### [Excerpt provided]
= = =

2 Materials and Methods

2.1 Geological Structure

According to modern concepts based on the results of trenching (a method for studying seismic deformations in ditches) [4, 5] and structural and geological constructions [6,7,8], it has been established that the Late Quaternary structure of the Northern Tien Shan is characterized by the presence of an almost continuous zone of active faults. It consists of the transpressive left-lateral strike-slip Kemin-Chilik zone [9], passing to the west into the active thrust thrusts of the southern framing of the Chu basin (Issyk-Ata and Shamsy-Tunduk faults), and from the east it is limited by the Chundzha-Kapchagai system of active faults of northwestern strike. This zone separates the isometric blocks of the Kyrgyz part of the Northern Tien Shan from the blocks convex to the south (Zaili and Chu-Kendyktas), enclosing the Ili basin. The Chu basin is an intermountain depression whose Paleozoic basement is overlain by a thick cover of Meso-Cenozoic and Quaternary sedimentary rocks [10,11,12]. Therefore, the search and refinement of the territorial position and structure of active faults, both visually observed and hidden, is carried out according to geophysical research data, and the identification of areas of active faults in the Earth’s crust that can generate earthquakes of various strengths is the most urgent problem in assessing seismic hazard at present.

The fragmented structure of the Northern Tien Shan is clearly expressed in the cross-lattice nature of the fault system—in the Late Quaternary, its main blocks were formed: the Kyrgyz, Zaili, Chu-Kendyktas, Charyn and Issyk-Kul. It is along the fault limits of these blocks that the main seismicity of the region is concentrated and, accordingly, when assessing the seismic hazard, these blocks should be chosen as areal sources. The article [5] shows the segmentation of the Issyk-Ata fault, which was divided by the authors into segments based on such parameters as seismic, behavioral, structural and geometric. The characteristics of the selected segments and the relationship between them are described. Rebetsky Yu. L. (Institute of Physics of the Earth RAS) and Kuzikov S. I. (Research Station RAS in Bishkek) in [10] presented the results of tectonophysical zoning of active faults in the Northern Tien Shan. The authors identified and digitized 102 faults and built a map of active faults in the Northern Tien Shan. It is noted, that most of the study area is represented by reverse faults with a left right strike-slip component. The calculated kinematics of faults for the present stage of deformation of the upper part of the crust of the Northern Tien Shan generally corresponds to the data of geological observations of displacements of fault limbs in near-surface layers. It has been established, that only some of the faults in the Earth’s crust (about 20–30%) can be classified as active in the current stress field [10]. However, this conclusion concerns only those tectonic faults that come to the surface, but in the territory under consideration there are also hidden fault structures of the basement and their intersection zones, which can also be active.

= = =

### [Raw data]
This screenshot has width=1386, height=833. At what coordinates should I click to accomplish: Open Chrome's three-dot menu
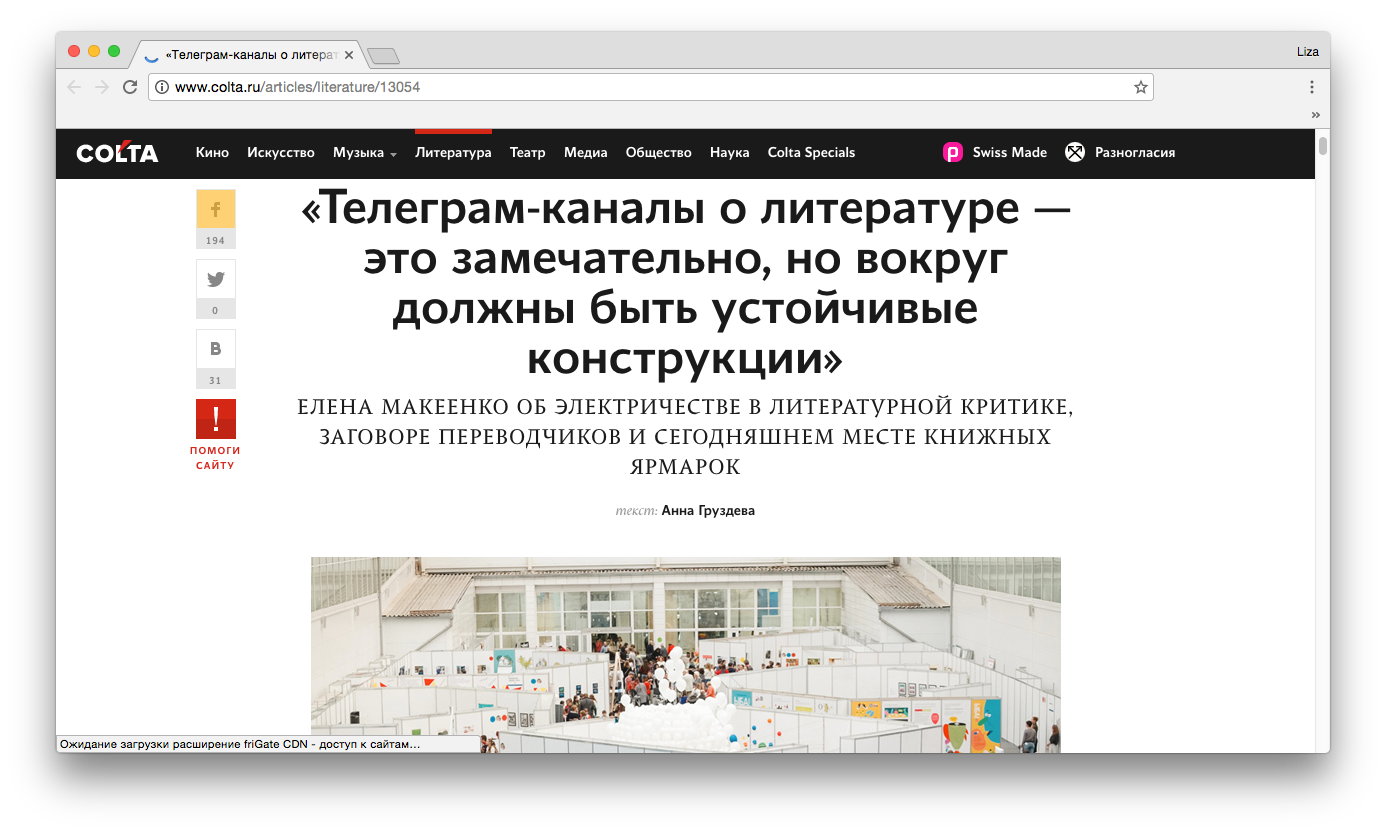[x=1311, y=87]
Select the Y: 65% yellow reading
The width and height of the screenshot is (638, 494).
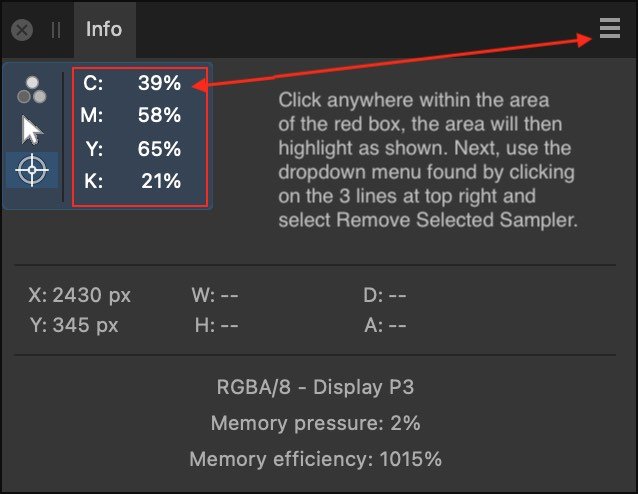(x=133, y=149)
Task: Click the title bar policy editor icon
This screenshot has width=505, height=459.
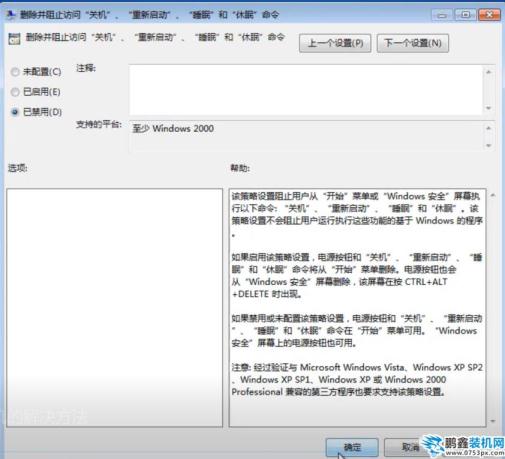Action: pyautogui.click(x=10, y=15)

= = =

### [Description of the task]
In the excerpt on the geological structure of the Northern Tien Shan, how many faults did Rebetsky and Kuzikov identify and digitize?

### [Output of the exercise]
102